La nuit est venue ; des feux sont allumés sur la plage, profilant au loin des raies de lumière ; hommes et femmes se mettent à chanter et à danser, tandis que rôtissent les chairs des victimes qu’on a tirées des pirogues. Bientôt chacun prend sa part du repas. A la lueur des flammes, officiers et matelots de la Favorite reconnaissent les jeunes filles qui leur ont paru douces et gracieuses au possible, dévorant la chair humaine de leurs dents blanches. A contempler ces êtres, la plupart presque nus, bariolés de blanc, de noir et de rouge, faisant d’épouvantables contorsions, hissant au bout de longues perches des têtes sanglantes, brandissant des armes, se livrant à toutes les extravagances imaginables, éclairés par des lumières vacillantes, on eût pu croire à des scènes de l’enfer.
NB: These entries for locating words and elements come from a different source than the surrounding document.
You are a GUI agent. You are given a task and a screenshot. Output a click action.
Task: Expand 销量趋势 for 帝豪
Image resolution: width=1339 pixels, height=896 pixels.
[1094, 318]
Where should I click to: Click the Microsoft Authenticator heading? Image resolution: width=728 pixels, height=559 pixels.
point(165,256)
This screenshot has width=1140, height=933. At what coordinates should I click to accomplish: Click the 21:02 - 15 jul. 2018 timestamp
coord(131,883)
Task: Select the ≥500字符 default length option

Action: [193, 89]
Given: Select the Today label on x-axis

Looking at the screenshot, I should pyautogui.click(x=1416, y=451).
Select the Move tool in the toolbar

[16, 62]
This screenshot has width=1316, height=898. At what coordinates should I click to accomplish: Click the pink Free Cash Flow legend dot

Le capitaine Laplace trouve fort heureux que les philosophes qui considèrent les sauvages comme des modèles d’innocence et de bonté n’aient jamais l’occasion d’assister à de telles fêtes. Le commandant de la Favorite, édifié sur les mœurs des Néo-Zélandais, mit à la voile pour la côte d’Amérique[1].

Chez nos voisins d’outre-Manche on s’inquiète également de découvertes ; les expéditions se succèdent à de courts intervalles. Le navire de la marine royale le Beagle ayant été mis sous le commandement du capitaine Fitzroy pour un voyage autour du monde, on engagea un dessinateur et un jeune naturaliste qui, de l’avis des meilleurs juges, promettait des talens; c’était le petit-fils du poète Darwin, M. Charles Darwin, aujourd’hui entouré d’une gloire particulière. Le 21 décembre 1835, le vaisseau britannique entrait dans la baie des Iles. Personne à bord n’est profondément touché des gracieux aspects de la région; on vient de Taïti, on a vu le ciel et la riche végétation des tropiques ; par comparaison, tout semble pâle[2].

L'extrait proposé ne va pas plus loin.